The summer-themed collection includes trays, placemats, china dishes, glasses, paper plates, paper cups, pillows, flying discs, pool floats, water bottles and beach accessories, including bags, towels and beach balls covered in Lichtenstein's iconic Pop Art images of the sixties, seventies and beyond. Lichtenstein original artwork utilized for this special collaboration includes Ice Cream Soda (1962), Drawing for Kiss IV (1963), Baked Potato (1962), Bananas and Grapefruit I (1972) and ARRRRRFF! (1962).
"Barneys New York is thrilled to partner with the estate of Roy Lichtenstein and Art Production Fund," said Mark Lee, CEO, Barneys New York. "This collaboration has been in the works for some time. It's very exciting for us to mesh Barneys' appreciation of art with our desire to bring exclusive and limited-edition product to our customers, including our Chelsea Passage customers."

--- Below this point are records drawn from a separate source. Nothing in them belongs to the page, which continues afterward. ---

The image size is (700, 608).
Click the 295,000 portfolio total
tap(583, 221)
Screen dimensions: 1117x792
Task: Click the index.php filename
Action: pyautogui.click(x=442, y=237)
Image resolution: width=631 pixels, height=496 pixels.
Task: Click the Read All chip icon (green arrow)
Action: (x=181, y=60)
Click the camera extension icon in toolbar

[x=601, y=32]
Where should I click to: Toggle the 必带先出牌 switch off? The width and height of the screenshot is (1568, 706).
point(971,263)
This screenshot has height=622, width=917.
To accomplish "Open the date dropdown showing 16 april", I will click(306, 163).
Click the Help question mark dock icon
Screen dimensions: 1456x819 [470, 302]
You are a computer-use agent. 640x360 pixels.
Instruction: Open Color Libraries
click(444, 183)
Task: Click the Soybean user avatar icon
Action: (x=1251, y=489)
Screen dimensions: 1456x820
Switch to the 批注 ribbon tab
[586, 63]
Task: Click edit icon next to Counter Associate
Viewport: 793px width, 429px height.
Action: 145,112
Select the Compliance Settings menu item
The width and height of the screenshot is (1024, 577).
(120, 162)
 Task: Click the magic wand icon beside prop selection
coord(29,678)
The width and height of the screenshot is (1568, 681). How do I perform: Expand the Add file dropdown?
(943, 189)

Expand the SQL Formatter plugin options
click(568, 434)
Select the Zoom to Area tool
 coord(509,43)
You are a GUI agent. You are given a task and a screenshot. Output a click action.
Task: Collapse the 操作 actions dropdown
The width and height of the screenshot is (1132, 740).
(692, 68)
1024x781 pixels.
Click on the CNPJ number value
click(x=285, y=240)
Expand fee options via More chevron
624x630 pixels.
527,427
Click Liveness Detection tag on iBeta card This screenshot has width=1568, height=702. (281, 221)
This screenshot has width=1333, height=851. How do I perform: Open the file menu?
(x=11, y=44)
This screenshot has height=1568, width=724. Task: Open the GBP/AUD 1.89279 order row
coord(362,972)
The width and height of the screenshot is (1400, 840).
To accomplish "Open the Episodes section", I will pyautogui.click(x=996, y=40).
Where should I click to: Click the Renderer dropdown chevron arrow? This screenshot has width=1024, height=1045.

Barneys will donate 25% of all sales from the collection to the Art Production Fund, a nonprofit founded by Yvonne Force Villareal and Doreen Remen and directed by Casey Fremont Crowe, which supports public art projects. The collection will retail between $28 and $295 and will be available at the Barneys New York Madison Avenue flagship, as well as shops in Beverly Hills, Chicago and Miami and Barneys.com.
"We are honored to be a part of this collaboration that provides the public with greater access to Lichtenstein's iconic and rarer works," said Art Production co-founders Yvonne Force Villareal and Doreen Remen. "The playful collection pays homage to the artist's longstanding interest in designing his own functional objects and in American consumerism in general."
In addition to the collection, Barneys New York will dedicate its window display to Roy Lichtenstein with an installation conceived by Barneys creative director Dennis Freedman.